• Latihan 1:
Menurut kutipan halaman, mengapa mencampurkan konsep haram dengan pelanggaran hukum positif dianggap kurang tepat? Jawab dalam satu sampai tiga kalimat.

• Kutipan Halaman:
Kedua, penjatuhan status hukum haram terhadap pelanggaran hukum publik (hukum tentang HKI) sama artinya dengan menganggap bahwa penggunaan HKI tanpa izin pemegang hak adalah zalim dan melanggar hukum Allah bagi setiap pelanggarnya.

Mencampurkan konsep haram (hukum Allah) dengan pelanggaran hukum positif adalah kurang tepat karena seseorang dianggap melanggar hukum positif jika telah ada putusan pengadilan yang tetap. Hukum positif adalah hukum yang dinamis, dapat berubah setiap waktu.

Jika konsep haram dikaitkan dengan hukum positif, maka konsep haram juga akan berubah-rubah sesuai dengan kondisi. Bukankah hal ini tidak malah membinggungkan?

Ketiga, sifat pelanggaran HKI itu termasuk innocent infringement atau passive infringement. Artinya, pelanggaran bisa terjadi tanpa adanya niat untuk melanggar atau tanpa adanya kesengajaan. Apakah passive infringement ini termasuk HKI yang sesuai dengan Islam menurut fatwa tersebut?

Jika passive infringement juga haram karena melanggar hukum positif, pertanyaannya, bagaimana seseorang yang di luar prediksinya atau secara kebetulan menciptakan desain atau merek tertentu dan ternyata hasilnya sama dengan desain yang sudah ada sebagai perbuatan yang zalim dan haram? Tidakkah ini akan membunuh kreativitas?

Bagi yang mengikuti fatwa tersebut, barangkali, lebih baik memilih tidak kreatif daripada melakukan dosa. Karena itu, fatwa MUI tersebut menjadi kontraproduktif.

Keempat, dalam invensi di bidang bioteknologi, sumber daya genetik, varietas tanaman, pelanggaran pasif merupakan masalah yang serius. Kasus Monsanto v Percy Schemeiser jadi keprihatinan berbagai pihak. Scheimeiser, seorang petani Kanada, mengembangkan canolanya sendiri, sedangkan tetangga petani lainnya membeli bibit Roundup Ready Canola dari perusahaan Monsanto. Dia juga menyimpan sebagian hasil panen untuk ditanam pada musim tanam berikutnya seperti petani Indonesia.

• Catatan Data:
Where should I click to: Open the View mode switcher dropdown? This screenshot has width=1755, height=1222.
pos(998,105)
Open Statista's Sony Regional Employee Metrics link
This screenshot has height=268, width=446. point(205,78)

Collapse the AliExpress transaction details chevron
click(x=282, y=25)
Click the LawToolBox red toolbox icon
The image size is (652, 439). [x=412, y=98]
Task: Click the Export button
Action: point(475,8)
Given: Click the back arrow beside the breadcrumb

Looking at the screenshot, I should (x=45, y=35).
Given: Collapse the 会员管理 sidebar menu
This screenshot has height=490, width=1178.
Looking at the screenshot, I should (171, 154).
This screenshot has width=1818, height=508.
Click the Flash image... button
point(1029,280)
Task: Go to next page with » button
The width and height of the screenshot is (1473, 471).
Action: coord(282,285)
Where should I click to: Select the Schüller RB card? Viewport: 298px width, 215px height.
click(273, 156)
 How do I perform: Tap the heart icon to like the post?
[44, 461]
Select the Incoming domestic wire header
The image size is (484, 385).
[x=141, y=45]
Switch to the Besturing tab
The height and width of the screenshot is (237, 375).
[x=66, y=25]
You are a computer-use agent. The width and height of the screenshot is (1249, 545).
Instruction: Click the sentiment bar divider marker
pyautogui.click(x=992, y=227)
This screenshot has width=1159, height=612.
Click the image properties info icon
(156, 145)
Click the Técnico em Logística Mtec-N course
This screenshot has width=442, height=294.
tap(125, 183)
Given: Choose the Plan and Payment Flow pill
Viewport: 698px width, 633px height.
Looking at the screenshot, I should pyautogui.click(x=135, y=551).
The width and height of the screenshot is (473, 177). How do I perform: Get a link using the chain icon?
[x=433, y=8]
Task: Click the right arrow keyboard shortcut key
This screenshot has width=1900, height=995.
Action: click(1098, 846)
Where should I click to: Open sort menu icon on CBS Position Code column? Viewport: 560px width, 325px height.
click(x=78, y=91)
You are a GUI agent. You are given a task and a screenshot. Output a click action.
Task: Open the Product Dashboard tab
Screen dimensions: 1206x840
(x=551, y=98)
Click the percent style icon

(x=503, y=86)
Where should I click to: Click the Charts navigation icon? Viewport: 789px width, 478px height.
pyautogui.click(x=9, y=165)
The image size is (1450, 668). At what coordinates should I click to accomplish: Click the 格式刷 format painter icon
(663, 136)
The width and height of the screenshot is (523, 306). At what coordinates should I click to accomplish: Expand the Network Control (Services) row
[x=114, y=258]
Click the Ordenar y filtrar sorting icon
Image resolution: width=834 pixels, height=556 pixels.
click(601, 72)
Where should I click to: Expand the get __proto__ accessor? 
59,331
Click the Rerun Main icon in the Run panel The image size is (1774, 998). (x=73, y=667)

• Latihan 2:
Susun baris-baris catatan, mulai dari awal catatan sampai baris yang memuat "tap(125, 183)", sebagai tabel Markdown dengan kolom No dan Baris. Kedua ujungnya ikut dimasukkan, sedangkan baris kosong dilewati.

• Hasil Benar 1:
Seseorang baru dianggap melanggar hukum positif jika sudah ada putusan pengadilan yang tetap. Selain itu, hukum positif bersifat dinamis dan dapat berubah setiap waktu. Jika konsep haram dikaitkan dengannya, konsep haram juga akan berubah-ubah sesuai kondisi.

• Hasil Benar 2:
| No | Baris |
|---|---|
| 1 | Where should I click to: Open the View mode switcher dropdown? This screenshot has width=1755, height=1222. |
| 2 | pos(998,105) |
| 3 | Open Statista's Sony Regional Employee Metrics link |
| 4 | This screenshot has height=268, width=446. point(205,78) |
| 5 | Collapse the AliExpress transaction details chevron |
| 6 | click(x=282, y=25) |
| 7 | Click the LawToolBox red toolbox icon |
| 8 | The image size is (652, 439). [x=412, y=98] |
| 9 | Task: Click the Export button |
| 10 | Action: point(475,8) |
| 11 | Given: Click the back arrow beside the breadcrumb |
| 12 | Looking at the screenshot, I should (x=45, y=35). |
| 13 | Given: Collapse the 会员管理 sidebar menu |
| 14 | This screenshot has height=490, width=1178. |
| 15 | Looking at the screenshot, I should (171, 154). |
| 16 | This screenshot has width=1818, height=508. |
| 17 | Click the Flash image... button |
| 18 | point(1029,280) |
| 19 | Task: Go to next page with » button |
| 20 | The width and height of the screenshot is (1473, 471). |
| 21 | Action: coord(282,285) |
| 22 | Where should I click to: Select the Schüller RB card? Viewport: 298px width, 215px height. |
| 23 | click(273, 156) |
| 24 |  How do I perform: Tap the heart icon to like the post? |
| 25 | [44, 461] |
| 26 | Select the Incoming domestic wire header |
| 27 | The image size is (484, 385). |
| 28 | [x=141, y=45] |
| 29 | Switch to the Besturing tab |
| 30 | The height and width of the screenshot is (237, 375). |
| 31 | [x=66, y=25] |
| 32 | You are a computer-use agent. The width and height of the screenshot is (1249, 545). |
| 33 | Instruction: Click the sentiment bar divider marker |
| 34 | pyautogui.click(x=992, y=227) |
| 35 | This screenshot has width=1159, height=612. |
| 36 | Click the image properties info icon |
| 37 | (156, 145) |
| 38 | Click the Técnico em Logística Mtec-N course |
| 39 | This screenshot has width=442, height=294. |
| 40 | tap(125, 183) |